> [Instructions to follow]
Nothing but the lines from the one containing "Instruction: Click the Discover section icon" through the last line of the records below should be written out, each exactly as it stands.

Data entries:
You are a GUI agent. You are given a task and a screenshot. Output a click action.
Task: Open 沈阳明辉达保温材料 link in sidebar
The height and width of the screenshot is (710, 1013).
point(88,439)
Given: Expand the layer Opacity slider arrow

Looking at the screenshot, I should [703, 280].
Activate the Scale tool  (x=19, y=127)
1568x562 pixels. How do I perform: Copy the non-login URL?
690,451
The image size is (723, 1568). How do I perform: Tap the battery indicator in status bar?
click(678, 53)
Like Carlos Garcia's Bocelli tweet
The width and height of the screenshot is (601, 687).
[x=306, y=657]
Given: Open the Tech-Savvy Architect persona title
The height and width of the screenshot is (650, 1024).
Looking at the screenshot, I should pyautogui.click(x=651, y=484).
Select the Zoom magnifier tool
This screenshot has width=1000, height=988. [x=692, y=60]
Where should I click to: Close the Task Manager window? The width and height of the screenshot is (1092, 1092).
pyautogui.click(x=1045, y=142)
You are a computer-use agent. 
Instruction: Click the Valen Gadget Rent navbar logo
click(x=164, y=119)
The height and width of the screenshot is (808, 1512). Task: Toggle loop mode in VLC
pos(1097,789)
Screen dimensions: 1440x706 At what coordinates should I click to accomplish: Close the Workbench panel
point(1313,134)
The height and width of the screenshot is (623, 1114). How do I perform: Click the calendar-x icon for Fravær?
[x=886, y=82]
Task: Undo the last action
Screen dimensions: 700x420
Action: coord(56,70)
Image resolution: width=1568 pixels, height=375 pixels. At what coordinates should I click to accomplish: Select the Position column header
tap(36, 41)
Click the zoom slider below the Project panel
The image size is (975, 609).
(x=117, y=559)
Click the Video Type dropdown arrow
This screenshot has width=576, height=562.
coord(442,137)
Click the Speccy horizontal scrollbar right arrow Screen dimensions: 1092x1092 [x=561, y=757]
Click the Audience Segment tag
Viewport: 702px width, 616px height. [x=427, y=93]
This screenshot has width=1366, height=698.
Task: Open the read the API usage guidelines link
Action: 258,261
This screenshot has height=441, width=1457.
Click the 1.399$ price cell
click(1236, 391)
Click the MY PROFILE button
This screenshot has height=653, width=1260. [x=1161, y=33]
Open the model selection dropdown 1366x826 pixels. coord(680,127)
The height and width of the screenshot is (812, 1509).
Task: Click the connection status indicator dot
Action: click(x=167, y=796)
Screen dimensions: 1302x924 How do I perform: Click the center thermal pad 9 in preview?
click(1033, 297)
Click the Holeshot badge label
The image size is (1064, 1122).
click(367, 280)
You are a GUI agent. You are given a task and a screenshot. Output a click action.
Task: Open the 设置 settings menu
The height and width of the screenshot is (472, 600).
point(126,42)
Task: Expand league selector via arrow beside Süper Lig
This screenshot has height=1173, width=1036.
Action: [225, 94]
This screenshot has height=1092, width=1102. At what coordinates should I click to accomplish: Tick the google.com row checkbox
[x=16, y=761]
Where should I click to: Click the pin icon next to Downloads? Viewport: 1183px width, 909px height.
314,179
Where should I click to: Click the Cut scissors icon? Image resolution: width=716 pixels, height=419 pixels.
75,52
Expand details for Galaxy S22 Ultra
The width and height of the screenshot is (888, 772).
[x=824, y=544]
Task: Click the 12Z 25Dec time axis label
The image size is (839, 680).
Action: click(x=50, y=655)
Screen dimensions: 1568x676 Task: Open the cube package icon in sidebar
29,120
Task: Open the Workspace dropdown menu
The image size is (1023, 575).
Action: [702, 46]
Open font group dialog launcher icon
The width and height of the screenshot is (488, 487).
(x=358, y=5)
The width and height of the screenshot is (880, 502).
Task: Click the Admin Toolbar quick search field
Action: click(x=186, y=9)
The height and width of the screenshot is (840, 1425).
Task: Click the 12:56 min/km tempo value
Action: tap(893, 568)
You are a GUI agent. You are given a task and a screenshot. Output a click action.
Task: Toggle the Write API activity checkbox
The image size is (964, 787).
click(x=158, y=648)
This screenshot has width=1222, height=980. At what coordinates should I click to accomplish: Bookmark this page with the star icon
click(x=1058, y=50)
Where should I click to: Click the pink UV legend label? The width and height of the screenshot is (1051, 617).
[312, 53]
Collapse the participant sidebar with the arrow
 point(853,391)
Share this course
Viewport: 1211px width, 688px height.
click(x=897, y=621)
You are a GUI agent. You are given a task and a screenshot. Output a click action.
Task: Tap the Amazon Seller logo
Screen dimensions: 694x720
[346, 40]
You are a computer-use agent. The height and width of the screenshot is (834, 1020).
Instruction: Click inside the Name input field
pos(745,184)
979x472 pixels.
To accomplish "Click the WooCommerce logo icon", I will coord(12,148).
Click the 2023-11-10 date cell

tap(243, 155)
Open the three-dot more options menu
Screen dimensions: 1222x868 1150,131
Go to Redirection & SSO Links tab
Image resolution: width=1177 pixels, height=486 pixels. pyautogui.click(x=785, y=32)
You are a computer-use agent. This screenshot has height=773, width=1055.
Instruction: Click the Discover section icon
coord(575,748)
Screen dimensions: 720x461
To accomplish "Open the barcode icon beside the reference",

> [Task result]
Instruction: Click the Discover section icon
coord(575,748)
Screen dimensions: 720x461
To accomplish "Open the barcode icon beside the reference",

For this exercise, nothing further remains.